Peaks Island became famous for its summer entertainment in the late 1880's and earned the nickname “Coney Island of Maine.” Entertainment on Peaks Island has a long history, beginning with a picnic grove that visitors accessed by rowboat during the 1850s. After the Civil War, the grove was used as a respite for Maine Regiments, until the Regiments built their own Memorial Halls on Peaks (5th and 8th Maine) and other Islands. Starting in 1881, Jimmy Brackett transformed the area and shoreline into an amusement park, later known as Greenwood Garden, that featured an open-air roller skating/roller polo skating rink, later enclosed and converted to an Opera House, then a dance hall, and later a the famous Greenwood Playhouse. Greenwood Garden had many amusements including a merry-go-round, bandstand, restaurants, Beerhaus, Ferris wheel, midway, and observation tower. Just outside Greenwood Garden entrance on Island Avenue was a bowling alley and a shooting gallery. At one time, rumor has it that on opening day, Mr Brackett would lead an elephant on the road around the park, and the road was known as Elephant Avenue. Surrounding the amusement park, small gothic-style cottages were built on former camp sites along Adams Street and Oakland Avenue.
The growth in tourism was spurred in part by the growth of steamship travel and rising leisure time among the American middle class. Visitors traveled from New York and Boston by rail or ship to partake in the island’s many shows or to stay in one of several seaside resort hotels. By the 1920s island vacations began to decline as automobile touring grew in popularity.
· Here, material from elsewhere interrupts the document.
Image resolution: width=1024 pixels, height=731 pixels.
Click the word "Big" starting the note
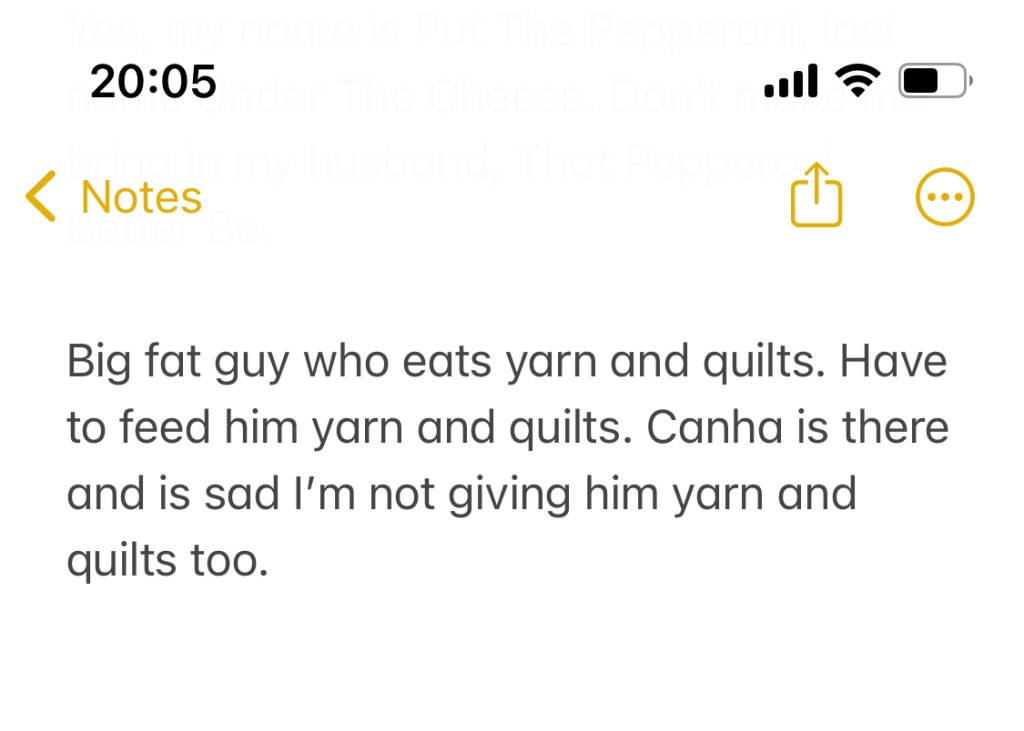[98, 362]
A series of devastating fires in 1918, 1934, and 1936 destroyed many of the Island hotels and entertainment facilities at Greenwood Garden. The Playhouse, along with the old bowling alley and shooting gallery (private residences now), and private cottages are all that remain.
Since 1955, Greenwood Garden is owned and operated by the volunteer members of the Peaks Island Lions Club. All of the proceeds from this event center are donated to charities, awarded as college scholarships, and used to restore or maintain this historic property.